Thursday, September 18, 2008

Astronomical Influences Affect Climate More Than CO2, Say Experts

Warming and cooling cycles are more directly tied in with astronomical influences than they are with human-caused carbon dioxide (CO2) emissions, some scientists now say.

Recent observations point to a strong link between “solar variability” – or fluctuations in the sun’s radiation – and climate change on Earth, while other research sees the sun as just one of many heavenly bodies affecting global warming in the later half of the 20th century.

Contrary to what has been stated in a “Summary for Policymakers” attached to the United Nation’s International Panel on Climate Change (IPCC) report -- and in subsequent press coverage of the report -- there is scant evidence in favor of human-caused global warming, according to geologists, astrophysicists, and climatologists who have released updated studies.

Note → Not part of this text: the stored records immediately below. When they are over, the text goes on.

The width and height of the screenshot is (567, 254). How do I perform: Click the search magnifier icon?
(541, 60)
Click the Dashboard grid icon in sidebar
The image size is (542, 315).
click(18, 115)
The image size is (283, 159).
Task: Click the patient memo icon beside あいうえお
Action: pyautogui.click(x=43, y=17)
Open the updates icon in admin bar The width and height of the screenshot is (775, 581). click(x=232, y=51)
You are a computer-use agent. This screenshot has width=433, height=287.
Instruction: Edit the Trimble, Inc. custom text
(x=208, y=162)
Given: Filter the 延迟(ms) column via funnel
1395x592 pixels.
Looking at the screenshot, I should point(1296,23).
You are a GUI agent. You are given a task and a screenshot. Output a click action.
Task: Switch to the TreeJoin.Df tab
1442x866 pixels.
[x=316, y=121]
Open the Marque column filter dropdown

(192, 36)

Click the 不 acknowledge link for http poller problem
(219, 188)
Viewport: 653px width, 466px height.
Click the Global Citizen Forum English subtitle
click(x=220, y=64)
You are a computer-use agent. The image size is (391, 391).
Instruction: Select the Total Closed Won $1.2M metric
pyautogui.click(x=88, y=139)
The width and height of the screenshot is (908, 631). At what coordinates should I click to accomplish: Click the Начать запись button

An examination of warming and cooling trends over the last 400 years shows an “almost exact correlation” between all of the known climate changes that have occurred and solar energy transmitted to the Earth, while showing “no correlation at all with CO2,” Don J. Easterbrook, a geologist with Western Washington University in Bellingham, Wash.

There is data going all the way back to 1976 that show Mars has also experienced global warming. The Martian ice cap has been melting during the same time period as global warming on Earth. [snip]

“It’s practically slam dunk that we are in for about 30 years of global cooling,” he said. Not something you will read about in the media."